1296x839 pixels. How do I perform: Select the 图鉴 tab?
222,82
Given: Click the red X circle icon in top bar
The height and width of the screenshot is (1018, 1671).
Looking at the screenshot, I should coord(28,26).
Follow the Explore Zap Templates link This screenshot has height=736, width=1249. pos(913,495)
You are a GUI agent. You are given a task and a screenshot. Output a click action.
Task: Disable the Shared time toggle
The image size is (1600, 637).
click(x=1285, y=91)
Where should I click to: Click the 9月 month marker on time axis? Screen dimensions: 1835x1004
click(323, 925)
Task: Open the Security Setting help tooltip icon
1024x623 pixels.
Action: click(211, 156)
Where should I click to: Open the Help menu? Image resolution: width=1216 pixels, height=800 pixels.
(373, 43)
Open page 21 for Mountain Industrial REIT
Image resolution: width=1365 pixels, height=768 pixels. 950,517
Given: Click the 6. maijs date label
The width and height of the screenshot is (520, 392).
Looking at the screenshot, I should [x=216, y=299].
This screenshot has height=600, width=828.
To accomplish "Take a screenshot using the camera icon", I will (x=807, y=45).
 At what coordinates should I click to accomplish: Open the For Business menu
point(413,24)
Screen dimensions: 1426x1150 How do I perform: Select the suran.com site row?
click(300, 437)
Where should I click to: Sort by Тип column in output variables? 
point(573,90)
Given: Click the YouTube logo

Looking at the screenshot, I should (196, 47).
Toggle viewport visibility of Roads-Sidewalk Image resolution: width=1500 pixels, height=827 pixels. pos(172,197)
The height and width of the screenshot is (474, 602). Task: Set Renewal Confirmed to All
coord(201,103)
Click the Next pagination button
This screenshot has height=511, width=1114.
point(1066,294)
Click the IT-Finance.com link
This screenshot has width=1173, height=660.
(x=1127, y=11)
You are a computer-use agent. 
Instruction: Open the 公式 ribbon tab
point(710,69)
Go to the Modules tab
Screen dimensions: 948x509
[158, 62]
· · · · · · ·
◆ **PROMPT**
Repeat exactly the lines starting at the line with "Click the IT-Finance.com link" and ending with the final line of the entries. Include nothing else.

◆ **RESULT OF THIS EXERCISE**
Click the IT-Finance.com link
This screenshot has width=1173, height=660.
(x=1127, y=11)
You are a computer-use agent. 
Instruction: Open the 公式 ribbon tab
point(710,69)
Go to the Modules tab
Screen dimensions: 948x509
[158, 62]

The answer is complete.